Exercise brief: Exactly the lines from the one holding "This screenshot has width=1600, height=726." through the last line of the listing below must appear in the answer, and no pictures.
+ + +
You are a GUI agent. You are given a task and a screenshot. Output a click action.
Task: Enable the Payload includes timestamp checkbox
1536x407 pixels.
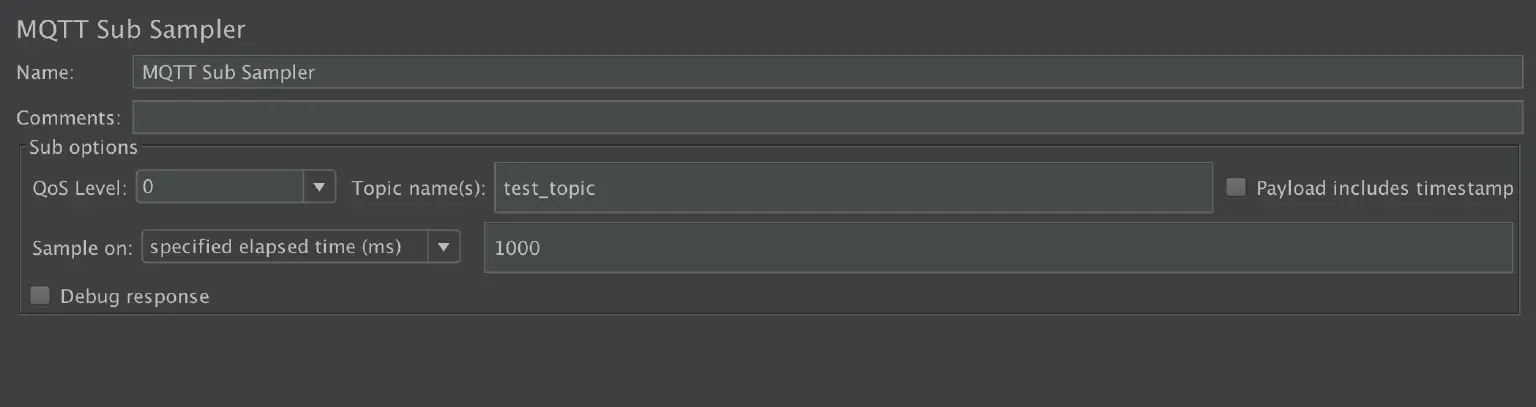click(1237, 187)
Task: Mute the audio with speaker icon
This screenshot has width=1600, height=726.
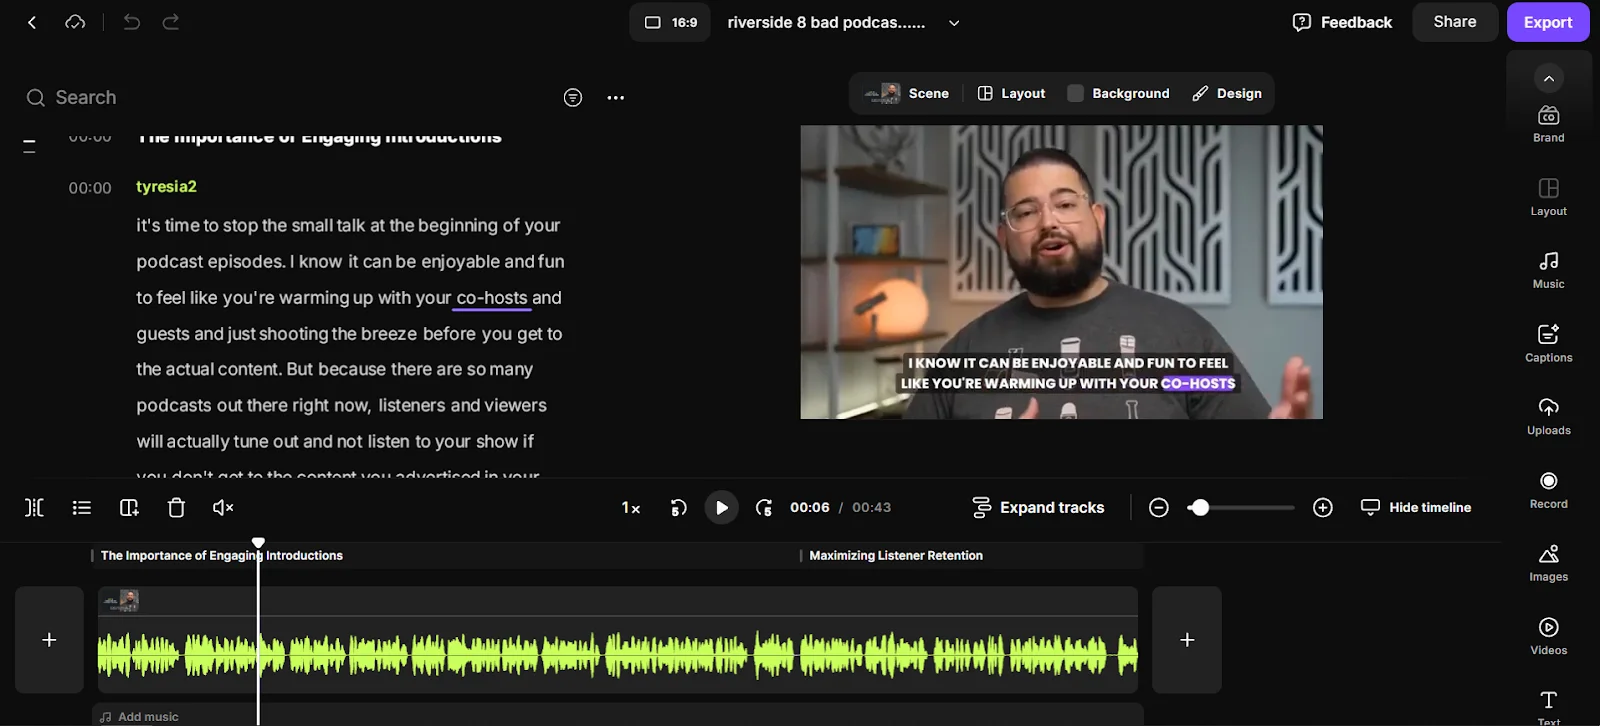Action: (x=223, y=508)
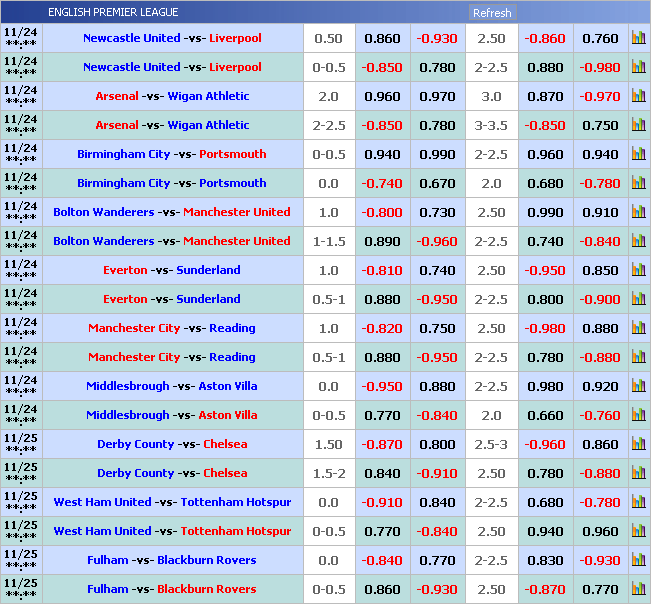Show chart icon for Fulham 0-0.5 handicap row

[638, 590]
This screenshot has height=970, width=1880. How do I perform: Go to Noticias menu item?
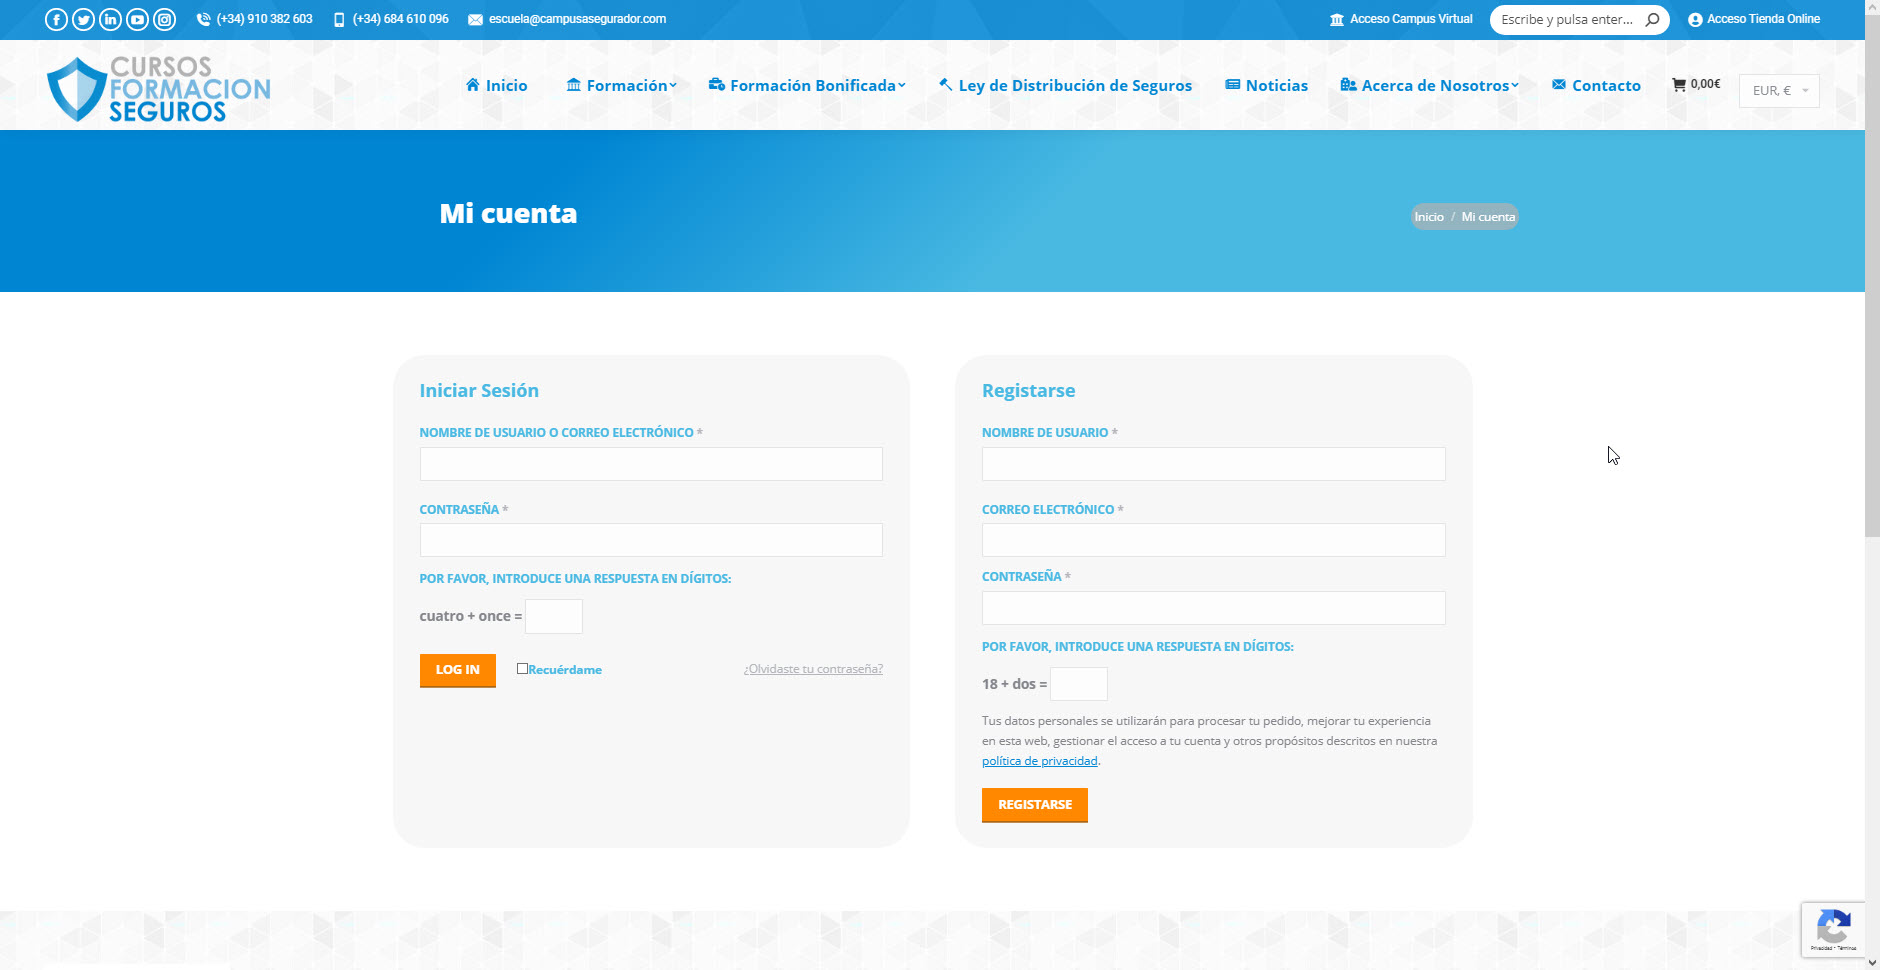(1267, 86)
+ + +
Solution to the problem:
This screenshot has width=1600, height=726.
Action: (x=223, y=508)
Show chart icon for Fulham 0-0.5 handicap row

[638, 590]
This screenshot has height=970, width=1880. How do I perform: Go to Noticias menu item?
(1267, 86)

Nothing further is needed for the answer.